Burnamy stood up, and answered, “Nice night.”

“Beautiful!” she breathed. “I didn’t suppose the sky in Germany could ever be so clear.”

“It seems to be doing its best.”

“The flowers over there look like ghosts in the light,” she said dreamily.

“They’re not. Don’t you want to get your hat and wrap, and go over and expose the fraud?”

“Oh,” she answered, as if it were merely a question of the hat and wrap, “I have them.”

They sauntered through the garden walks for a while, long enough to have ascertained that there was not a veridical phantom among the flowers, if they had been looking, and then when they came to their accustomed seat, they sat down, and she said, “I don’t know that I’ve seen the moon so clear since we left Carlsbad.” At the last word his heart gave a jump that seemed to lodge it in his throat and kept him from speaking, so that she could resume without interruption, “I’ve got something of yours, that you left at the Posthof. The girl that broke the dishes found it, and Lili gave it to Mrs. March for you.” This did not account for Agatha’s having the thing, whatever it was; but when she took a handkerchief from her belt, and put out her hand with it toward him, he seemed to find that her having it had necessarily followed.

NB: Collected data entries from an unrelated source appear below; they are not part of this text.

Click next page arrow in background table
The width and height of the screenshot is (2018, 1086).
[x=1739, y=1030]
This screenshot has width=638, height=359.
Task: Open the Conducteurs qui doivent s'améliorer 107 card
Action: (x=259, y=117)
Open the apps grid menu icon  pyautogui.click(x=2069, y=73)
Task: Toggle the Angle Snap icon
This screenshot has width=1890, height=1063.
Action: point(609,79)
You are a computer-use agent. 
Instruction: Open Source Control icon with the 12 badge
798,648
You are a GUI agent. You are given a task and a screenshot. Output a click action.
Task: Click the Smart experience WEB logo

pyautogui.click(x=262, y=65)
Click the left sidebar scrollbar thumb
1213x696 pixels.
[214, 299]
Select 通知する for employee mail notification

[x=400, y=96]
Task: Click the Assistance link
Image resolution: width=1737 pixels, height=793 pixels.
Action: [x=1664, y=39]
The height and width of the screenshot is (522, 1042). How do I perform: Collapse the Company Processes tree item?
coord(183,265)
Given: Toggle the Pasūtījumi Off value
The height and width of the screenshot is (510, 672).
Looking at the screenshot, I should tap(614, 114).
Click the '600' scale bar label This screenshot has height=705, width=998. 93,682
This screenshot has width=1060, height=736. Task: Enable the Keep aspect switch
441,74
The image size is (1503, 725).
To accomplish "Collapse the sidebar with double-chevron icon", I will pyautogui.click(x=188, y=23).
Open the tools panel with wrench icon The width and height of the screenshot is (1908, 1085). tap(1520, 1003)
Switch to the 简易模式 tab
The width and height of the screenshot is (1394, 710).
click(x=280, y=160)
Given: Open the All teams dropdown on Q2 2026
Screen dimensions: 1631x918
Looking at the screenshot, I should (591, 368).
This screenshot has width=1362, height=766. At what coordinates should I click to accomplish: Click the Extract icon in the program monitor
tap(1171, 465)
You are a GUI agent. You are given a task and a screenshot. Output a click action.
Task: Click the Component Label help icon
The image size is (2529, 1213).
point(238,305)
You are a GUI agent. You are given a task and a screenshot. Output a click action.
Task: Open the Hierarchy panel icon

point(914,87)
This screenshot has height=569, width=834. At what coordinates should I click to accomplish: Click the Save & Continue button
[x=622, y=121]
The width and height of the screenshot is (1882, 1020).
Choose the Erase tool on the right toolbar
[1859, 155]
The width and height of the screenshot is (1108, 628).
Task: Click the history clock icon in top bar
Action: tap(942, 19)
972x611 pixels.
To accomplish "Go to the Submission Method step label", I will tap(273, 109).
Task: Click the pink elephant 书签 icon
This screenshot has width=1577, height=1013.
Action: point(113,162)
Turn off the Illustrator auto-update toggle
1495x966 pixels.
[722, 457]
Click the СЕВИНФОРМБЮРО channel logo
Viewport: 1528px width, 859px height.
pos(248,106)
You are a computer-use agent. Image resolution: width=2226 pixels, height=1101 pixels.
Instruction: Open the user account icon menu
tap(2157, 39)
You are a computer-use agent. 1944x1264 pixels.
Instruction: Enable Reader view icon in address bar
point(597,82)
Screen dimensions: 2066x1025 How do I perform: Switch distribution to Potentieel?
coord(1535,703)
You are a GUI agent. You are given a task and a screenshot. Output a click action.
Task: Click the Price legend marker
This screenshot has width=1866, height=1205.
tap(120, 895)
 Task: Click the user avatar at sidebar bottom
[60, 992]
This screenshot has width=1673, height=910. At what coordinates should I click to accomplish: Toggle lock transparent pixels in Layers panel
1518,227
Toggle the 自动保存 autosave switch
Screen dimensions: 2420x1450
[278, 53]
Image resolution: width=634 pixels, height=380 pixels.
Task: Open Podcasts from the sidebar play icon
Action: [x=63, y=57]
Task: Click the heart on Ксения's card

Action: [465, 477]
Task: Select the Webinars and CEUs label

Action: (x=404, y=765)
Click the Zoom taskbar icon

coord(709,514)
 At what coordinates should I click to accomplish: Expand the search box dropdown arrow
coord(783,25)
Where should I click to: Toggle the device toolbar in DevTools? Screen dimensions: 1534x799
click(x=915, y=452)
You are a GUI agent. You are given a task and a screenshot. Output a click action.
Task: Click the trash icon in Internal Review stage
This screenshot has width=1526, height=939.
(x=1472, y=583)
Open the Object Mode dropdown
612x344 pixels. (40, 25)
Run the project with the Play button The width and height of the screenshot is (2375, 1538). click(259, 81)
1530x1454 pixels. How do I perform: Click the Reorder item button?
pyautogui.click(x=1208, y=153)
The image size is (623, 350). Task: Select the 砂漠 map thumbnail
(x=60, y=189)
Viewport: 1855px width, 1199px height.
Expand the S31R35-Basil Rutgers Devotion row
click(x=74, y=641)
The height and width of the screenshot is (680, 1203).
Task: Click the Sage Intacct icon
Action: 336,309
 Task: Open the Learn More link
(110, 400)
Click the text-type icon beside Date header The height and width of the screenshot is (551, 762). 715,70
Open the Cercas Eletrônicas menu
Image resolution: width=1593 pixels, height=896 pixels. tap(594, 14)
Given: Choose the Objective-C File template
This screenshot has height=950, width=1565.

He tried to take it from her, but his own hand trembled so that it clung to hers, and he gasped, “Can’t you say now, what you wouldn’t say then?”

The logical sequence was no more obvious than be fore; but she apparently felt it in her turn as he had felt it in his. She whispered back, “Yes,” and then she could not get out anything more till she entreated in a half-stifled voice, “Oh, don’t!” `

“No, no!” he panted. “I won’t–I oughtn’t to have done it–I beg your pardon–I oughtn’t to have spoken,–even–I–“

She returned in a far less breathless and tremulous fashion, but still between laughing and crying, “I meant to make you. And now, if you’re ever sorry, or I’m ever too topping about anything, you can be perfectly free to say that you’d never have spoken if you hadn’t seen that I wanted you to.”

“But I didn’t see any such thing,” he protested. “I spoke because I couldn’t help it any longer.”

She laughed triumphantly. “Of course you think so! And that shows that you are only a man after all; in spite of your finessing. But I am going to have the credit of it. I knew that you were holding back because you were too proud, or thought you hadn’t the right, or something. Weren’t you?” She startled him with the sudden vehemence of her challenge: “If you pretend, that you weren’t I shall never forgive you!”